ASSIGNMENT
Below are the records. List every line holding the word "computer".

DATA LISTING
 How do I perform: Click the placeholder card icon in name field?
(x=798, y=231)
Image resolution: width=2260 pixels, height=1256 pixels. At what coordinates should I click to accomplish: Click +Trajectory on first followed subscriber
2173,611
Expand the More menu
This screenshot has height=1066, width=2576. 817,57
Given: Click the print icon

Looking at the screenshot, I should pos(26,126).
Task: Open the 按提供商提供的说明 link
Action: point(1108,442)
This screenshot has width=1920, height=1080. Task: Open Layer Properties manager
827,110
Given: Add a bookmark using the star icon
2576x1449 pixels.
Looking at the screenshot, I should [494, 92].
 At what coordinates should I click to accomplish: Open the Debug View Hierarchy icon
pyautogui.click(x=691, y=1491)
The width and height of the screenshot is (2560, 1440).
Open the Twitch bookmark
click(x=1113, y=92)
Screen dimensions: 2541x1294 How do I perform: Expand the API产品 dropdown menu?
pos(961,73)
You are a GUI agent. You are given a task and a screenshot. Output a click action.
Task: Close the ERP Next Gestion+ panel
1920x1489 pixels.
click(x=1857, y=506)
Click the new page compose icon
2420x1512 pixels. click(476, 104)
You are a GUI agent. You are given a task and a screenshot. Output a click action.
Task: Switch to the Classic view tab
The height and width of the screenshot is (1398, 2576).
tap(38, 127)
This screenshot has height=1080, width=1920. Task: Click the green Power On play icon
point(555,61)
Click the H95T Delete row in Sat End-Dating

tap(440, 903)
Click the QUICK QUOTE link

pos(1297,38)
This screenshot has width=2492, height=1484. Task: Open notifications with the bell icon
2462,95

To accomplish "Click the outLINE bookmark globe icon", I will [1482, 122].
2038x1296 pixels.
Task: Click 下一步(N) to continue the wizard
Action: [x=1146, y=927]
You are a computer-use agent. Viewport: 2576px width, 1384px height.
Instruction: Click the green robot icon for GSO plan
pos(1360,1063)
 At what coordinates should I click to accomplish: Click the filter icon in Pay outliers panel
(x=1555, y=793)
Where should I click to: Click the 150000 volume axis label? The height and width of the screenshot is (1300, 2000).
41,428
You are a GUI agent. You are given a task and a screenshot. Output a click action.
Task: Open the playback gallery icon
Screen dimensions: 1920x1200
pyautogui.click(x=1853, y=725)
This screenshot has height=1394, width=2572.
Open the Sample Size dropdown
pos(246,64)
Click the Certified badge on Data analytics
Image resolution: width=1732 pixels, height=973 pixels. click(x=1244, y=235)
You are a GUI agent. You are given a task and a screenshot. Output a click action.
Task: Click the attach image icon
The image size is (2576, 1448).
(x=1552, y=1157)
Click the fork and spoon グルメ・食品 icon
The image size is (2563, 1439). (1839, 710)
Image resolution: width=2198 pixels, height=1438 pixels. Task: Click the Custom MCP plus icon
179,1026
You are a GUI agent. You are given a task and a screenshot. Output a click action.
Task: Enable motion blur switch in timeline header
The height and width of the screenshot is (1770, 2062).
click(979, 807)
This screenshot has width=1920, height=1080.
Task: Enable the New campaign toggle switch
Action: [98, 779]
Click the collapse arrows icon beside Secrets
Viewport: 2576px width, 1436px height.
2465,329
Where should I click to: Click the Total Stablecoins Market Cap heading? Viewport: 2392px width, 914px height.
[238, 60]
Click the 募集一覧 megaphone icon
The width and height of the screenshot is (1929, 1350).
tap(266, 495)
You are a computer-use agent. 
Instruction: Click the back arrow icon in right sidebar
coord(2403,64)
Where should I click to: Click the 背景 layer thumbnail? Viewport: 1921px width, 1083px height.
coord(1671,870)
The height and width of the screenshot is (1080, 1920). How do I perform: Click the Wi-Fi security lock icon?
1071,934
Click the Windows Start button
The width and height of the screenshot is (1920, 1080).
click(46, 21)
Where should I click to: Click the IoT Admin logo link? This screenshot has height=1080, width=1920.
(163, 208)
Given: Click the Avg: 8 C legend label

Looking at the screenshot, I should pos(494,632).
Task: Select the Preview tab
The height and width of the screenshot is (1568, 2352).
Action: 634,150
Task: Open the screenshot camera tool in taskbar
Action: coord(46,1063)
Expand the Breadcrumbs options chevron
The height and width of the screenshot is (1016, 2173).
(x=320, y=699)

REPLY TO THE EXERCISE
You are a computer-use agent. Viewport: 2576px width, 1384px height.
You are a computer-use agent. 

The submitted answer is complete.